• [RECORDS FOR THE TASK]:
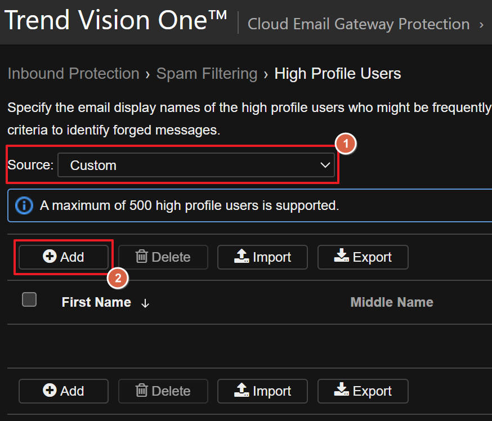Click the plus icon on bottom Add button

pyautogui.click(x=50, y=391)
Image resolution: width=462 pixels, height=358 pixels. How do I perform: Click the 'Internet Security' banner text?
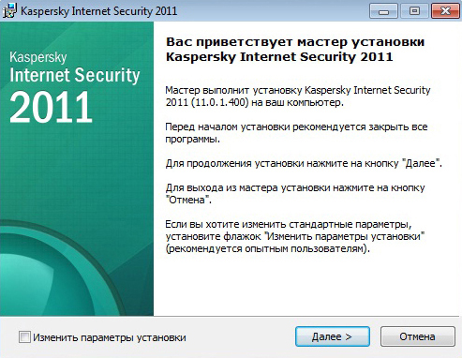[75, 75]
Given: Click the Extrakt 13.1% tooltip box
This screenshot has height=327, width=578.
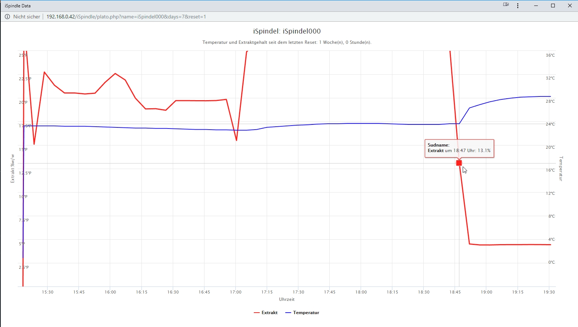Looking at the screenshot, I should tap(459, 148).
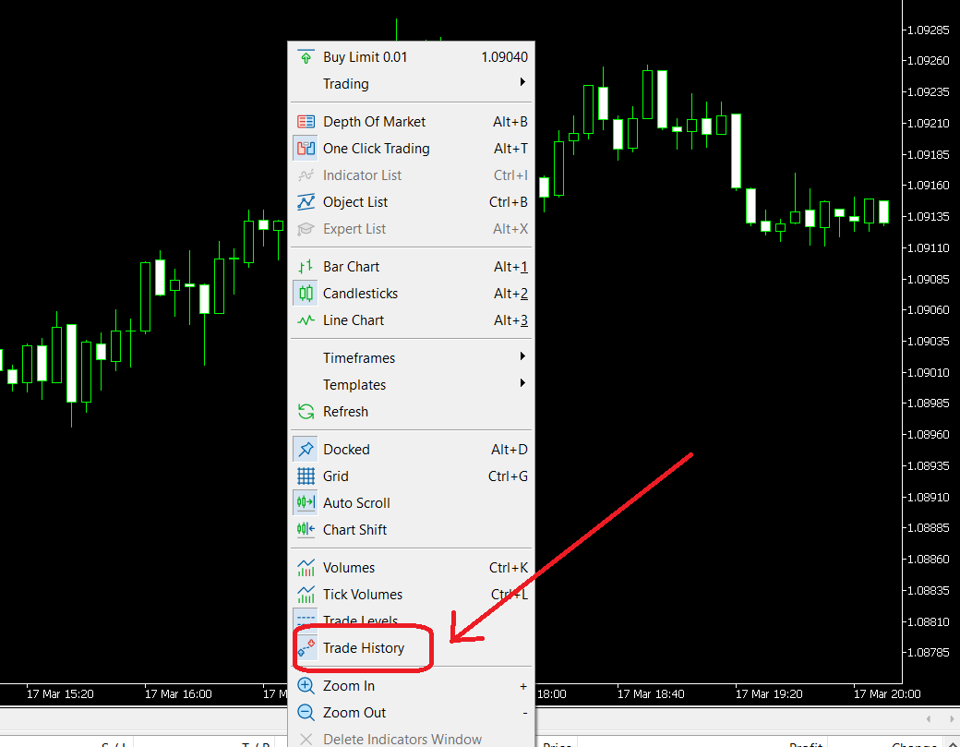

• [TASK]: Repeat all the items above word for word, leaving out the pictures.

• [ANSWER TO THE EXERCISE]:
Click the plus icon on bottom Add button

pyautogui.click(x=50, y=391)
Image resolution: width=462 pixels, height=358 pixels. How do I perform: Click the 'Internet Security' banner text?
[75, 75]
Given: Click the Extrakt 13.1% tooltip box
This screenshot has height=327, width=578.
Looking at the screenshot, I should tap(459, 148).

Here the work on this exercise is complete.